Teaching players to pay attention

 

"Your head is not in the game. Concentrate"

I have often heard coaches say versions of this statement to players. I worked with a coach at one time who didn't like to use 'long lines' at training as he believed waiting for a turn meant players 'switch off' mentally and he wanted training that taught his players to "sustain their brain's in the game" (as an aside, when this coach switched to a game sense coaching approach and athlete-centred practices the team made a grand final and the following year a preliminary final after having failed to make the finals the previous four seasons). Concentration, or more precisely the directing of attention, is generally acknowledged as required for successful sporting performance.

How then do we coach to teach players to concentrate - metaphorically, to shine an intentional 'spotlight' on the things to attend to?

Oliver and Colleagues (2020) proposed that teaching players to understand their attention is teaching them concentrate. By attention, they refer to players selecting information for cognitive processing consciously or unconsciously (to understand the neuroscience of this, see my blog on the practical applications of neuroscience to sport teaching and coaching here). To direct players attention, Oliver et al suggest that players require knowledge and control of their 'attention system', which from a cognitive perspective relies on knowing they are attending to what is most important (expert players are better at selecting visual information because they know 'when' and 'where' to look), and the player is able to implement control routines to attend to the most relevant information for performance.
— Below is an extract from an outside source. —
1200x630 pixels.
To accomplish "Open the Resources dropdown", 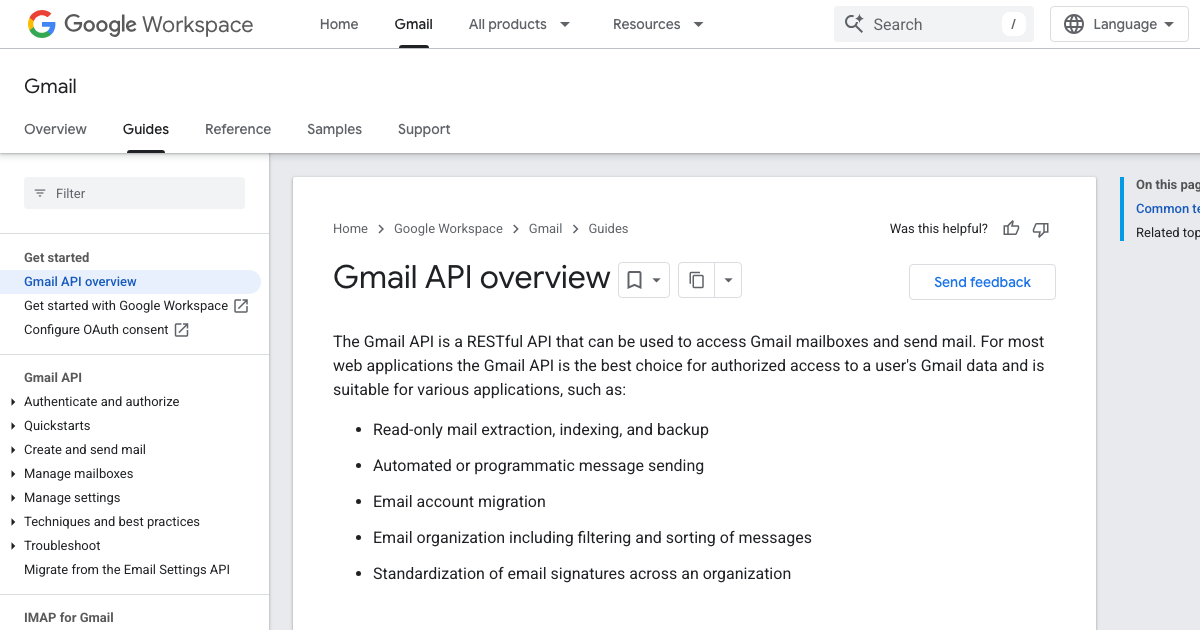I will [657, 23].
Oliver and colleagues propose that an understanding of meta cognition helps coaches to understand how players think about and control their cognitive processes in performance. As a teacher, I am well familiar with the idea that teaching students 'to think about their thinking' (to be metacognitive) is a good strategy towards developing independent, self-regulated learners. Research on cognitive skills suggests that 'competence' may be facilitated by making 'higher-order' processes explicit when teaching (see here for a review of teaching metacognition in schools). Within the field of sport coaching, Amy Price is looking at the metacognitive aspect of player learning and a pedagogy directly related to this - see here for an example of Amy's work. Oliver et al link metacognition to skill learning by stating: " proficiency in metacognition can be linked to skill development because the most successful athletes are likely to have knowledge of their current skill set" (p. 3).The evidence for metacognition and skill attainment is explained by way of think aloud concurrent data collection capturing players attentional thoughts and control strategies as their performance occurs.
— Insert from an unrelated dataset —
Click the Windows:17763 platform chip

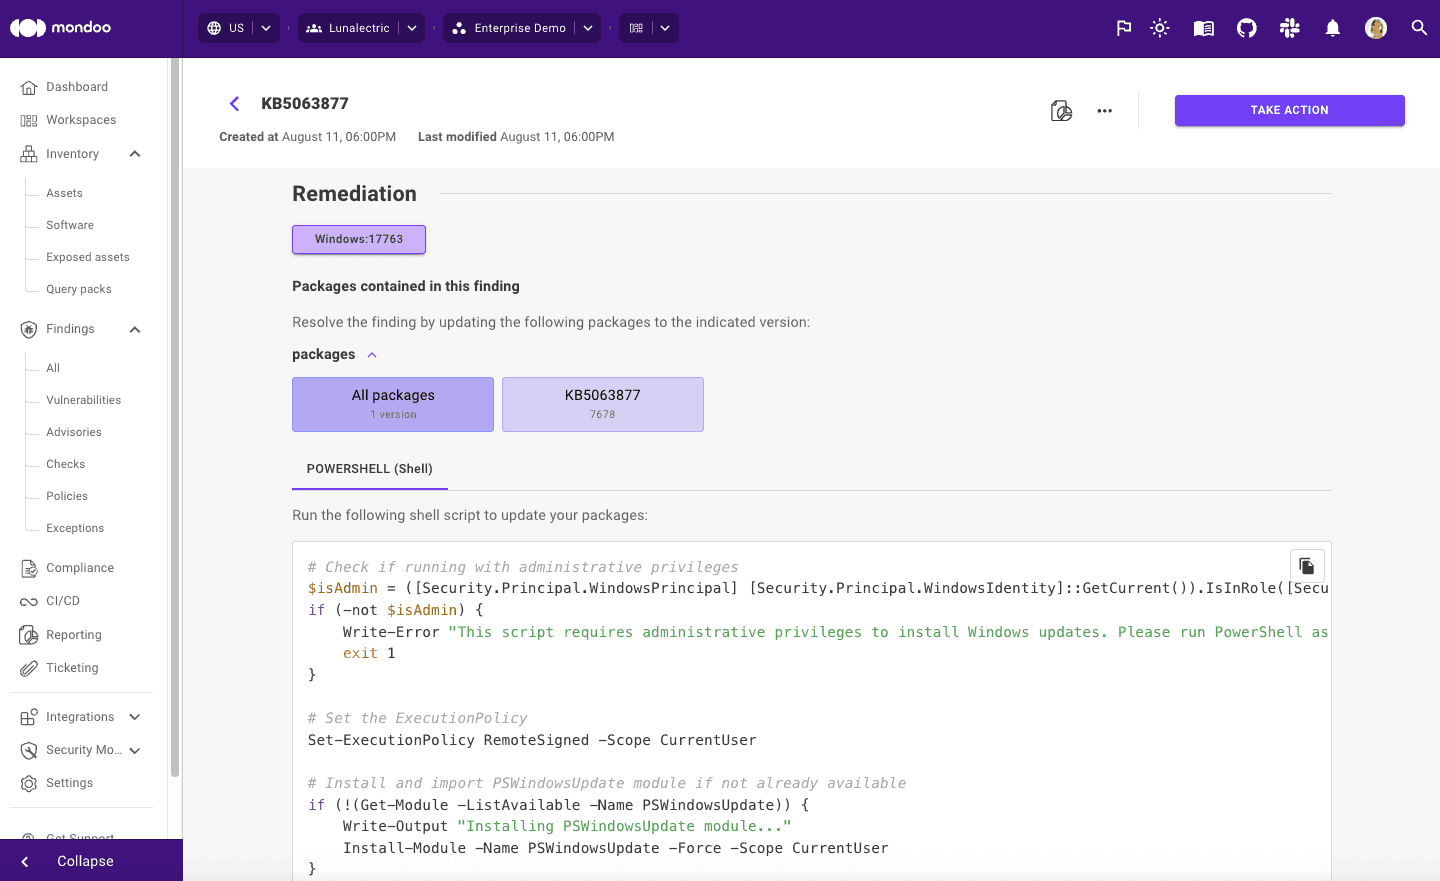click(x=358, y=239)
Assumed in metacognition is a cognitive architecture of complex movements organised over levels upon specific 'building blocks'. I have written previously on the neuroscience of movement and the practical applications of neuroscience to sport teaching and coaching (see here). Schack (2004) is an interesting paper to read if you are interested in the 'building blocks' of cognitive architecture of movement, as he discusses the role played by 'basic action concepts' as cognitive tools in mastering the functional demands of movement tasks.

Oliver, A., McCarthy, P. J., & Burns, L. (2020). Teaching Athletes to Understand Their Attention Is Teaching Them to Concentrate Journal of Sport Psychology in Action, iFirst.

Schack, T. (2004). The cognitive architecture of complex movement International Journal of Sport and Exercise Psychology, 2(4), 403-438.